Wartefrist zur Bestellung zum Anwaltsnotar; Berücksichtigungsfähige Wartezeit; Voraussetzung für eine Notarsbestellung; Grundsatz der Gleichbehandlung

Bibliographie

Gericht
BGH
Datum
01.12.1969
Aktenzeichen
NotZ 6/69
Entscheidungsform
Beschluss
Referenz
WKRS 1969, 11725
Entscheidungsname
[keine Angabe]
ECLI
[keine Angabe]

Verfahrensgang

vorgehend
OLG Celle - 10.03.1969

Fundstelle

  • DNotZ 1970, 314-315

Verfahrensgegenstand

Bestellung zur Notarin

Prozessführer

Rechtsanwältin Dr. Marianne R.-H. in H., G.platz ...

Prozessgegner

Niedersächsischer Minister der Justiz in H.,
vertreten durch den Generalstaatsanwalt bei dem Oberlandesgericht in C.

Der Bundesgerichtshof, Senat für Notarsachen, hat
in der Sitzung vom 1. Dezember 1969
unter Mitwirkung
des Vizepräsidenten des Bundesgerichtshofs Glanzmann,
der Notare Wolff I und Fortmann sowie
der Bundesrichter Dr.

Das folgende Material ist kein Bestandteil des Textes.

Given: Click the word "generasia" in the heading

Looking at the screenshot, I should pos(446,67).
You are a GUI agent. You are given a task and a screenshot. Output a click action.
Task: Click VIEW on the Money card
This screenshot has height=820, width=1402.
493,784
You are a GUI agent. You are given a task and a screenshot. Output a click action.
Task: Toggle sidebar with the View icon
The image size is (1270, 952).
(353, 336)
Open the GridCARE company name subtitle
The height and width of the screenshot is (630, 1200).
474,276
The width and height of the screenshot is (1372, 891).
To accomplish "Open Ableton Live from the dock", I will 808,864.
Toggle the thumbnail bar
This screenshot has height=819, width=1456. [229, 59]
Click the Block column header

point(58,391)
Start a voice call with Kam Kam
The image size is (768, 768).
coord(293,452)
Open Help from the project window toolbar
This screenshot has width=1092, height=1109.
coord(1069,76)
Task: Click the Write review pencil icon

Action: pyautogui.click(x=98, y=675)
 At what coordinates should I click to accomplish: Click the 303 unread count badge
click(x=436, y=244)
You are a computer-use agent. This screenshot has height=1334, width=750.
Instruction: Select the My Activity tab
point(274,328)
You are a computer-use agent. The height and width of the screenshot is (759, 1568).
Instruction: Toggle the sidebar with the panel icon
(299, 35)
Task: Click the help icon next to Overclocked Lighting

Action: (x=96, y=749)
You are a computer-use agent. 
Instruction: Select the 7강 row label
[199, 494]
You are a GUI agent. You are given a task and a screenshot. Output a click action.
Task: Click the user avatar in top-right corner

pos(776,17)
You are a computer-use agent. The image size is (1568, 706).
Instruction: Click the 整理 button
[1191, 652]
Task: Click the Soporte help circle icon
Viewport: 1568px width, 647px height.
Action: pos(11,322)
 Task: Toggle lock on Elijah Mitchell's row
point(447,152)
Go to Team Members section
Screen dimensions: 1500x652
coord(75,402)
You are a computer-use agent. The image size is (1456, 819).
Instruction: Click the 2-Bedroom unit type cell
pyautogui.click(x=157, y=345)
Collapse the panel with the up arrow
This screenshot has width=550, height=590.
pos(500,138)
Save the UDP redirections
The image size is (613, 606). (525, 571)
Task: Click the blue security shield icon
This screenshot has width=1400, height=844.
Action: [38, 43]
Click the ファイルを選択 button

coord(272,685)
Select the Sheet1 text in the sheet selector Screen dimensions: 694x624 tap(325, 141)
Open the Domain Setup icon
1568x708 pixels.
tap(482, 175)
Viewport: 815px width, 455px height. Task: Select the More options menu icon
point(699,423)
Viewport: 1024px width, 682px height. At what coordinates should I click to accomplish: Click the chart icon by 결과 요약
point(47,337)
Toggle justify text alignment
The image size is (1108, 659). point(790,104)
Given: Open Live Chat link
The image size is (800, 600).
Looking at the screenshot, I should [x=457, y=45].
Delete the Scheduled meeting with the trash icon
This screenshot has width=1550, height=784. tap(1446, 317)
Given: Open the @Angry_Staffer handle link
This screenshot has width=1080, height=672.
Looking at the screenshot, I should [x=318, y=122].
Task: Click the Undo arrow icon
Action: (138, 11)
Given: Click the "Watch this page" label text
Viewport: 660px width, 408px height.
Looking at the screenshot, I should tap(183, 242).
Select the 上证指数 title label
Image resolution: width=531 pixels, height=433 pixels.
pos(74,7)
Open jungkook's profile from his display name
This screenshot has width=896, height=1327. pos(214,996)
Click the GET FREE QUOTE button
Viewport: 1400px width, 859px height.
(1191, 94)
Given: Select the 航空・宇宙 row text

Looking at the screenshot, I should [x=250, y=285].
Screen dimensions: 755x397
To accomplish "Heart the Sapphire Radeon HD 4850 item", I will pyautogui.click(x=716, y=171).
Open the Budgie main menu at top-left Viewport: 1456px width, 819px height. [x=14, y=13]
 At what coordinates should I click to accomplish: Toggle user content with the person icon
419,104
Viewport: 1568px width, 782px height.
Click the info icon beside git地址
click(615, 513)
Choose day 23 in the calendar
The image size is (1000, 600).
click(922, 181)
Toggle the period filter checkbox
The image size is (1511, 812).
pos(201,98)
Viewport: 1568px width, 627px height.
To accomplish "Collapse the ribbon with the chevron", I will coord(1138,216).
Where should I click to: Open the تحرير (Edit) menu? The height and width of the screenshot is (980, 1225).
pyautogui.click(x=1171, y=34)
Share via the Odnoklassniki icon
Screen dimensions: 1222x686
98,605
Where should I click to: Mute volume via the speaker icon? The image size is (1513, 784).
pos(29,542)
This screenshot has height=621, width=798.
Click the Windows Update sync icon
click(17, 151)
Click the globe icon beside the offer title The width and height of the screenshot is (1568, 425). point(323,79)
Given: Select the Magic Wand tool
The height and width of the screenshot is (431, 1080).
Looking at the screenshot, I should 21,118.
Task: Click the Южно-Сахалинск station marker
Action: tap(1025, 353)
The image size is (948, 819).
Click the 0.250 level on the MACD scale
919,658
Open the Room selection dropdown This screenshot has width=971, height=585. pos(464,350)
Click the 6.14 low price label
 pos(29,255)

Arndt und Braxmaier
nach mündlicher Verhandlung
beschlossen:

Tenor:

Auf die Beschwerde der Antragstellerin werden der Beschluß des Senats für Notarsachen des Oberlandesgerichts in Celle vom 10. März 1969 und der Bescheid des Antragsgegners vom 20. Mai 1968 aufgehoben.

Der Antragsgegner ist verpflichtet, die Antragstellerin unter Beachtung der Rechtsauffassung dieses Beschlusses erneut zu bescheiden.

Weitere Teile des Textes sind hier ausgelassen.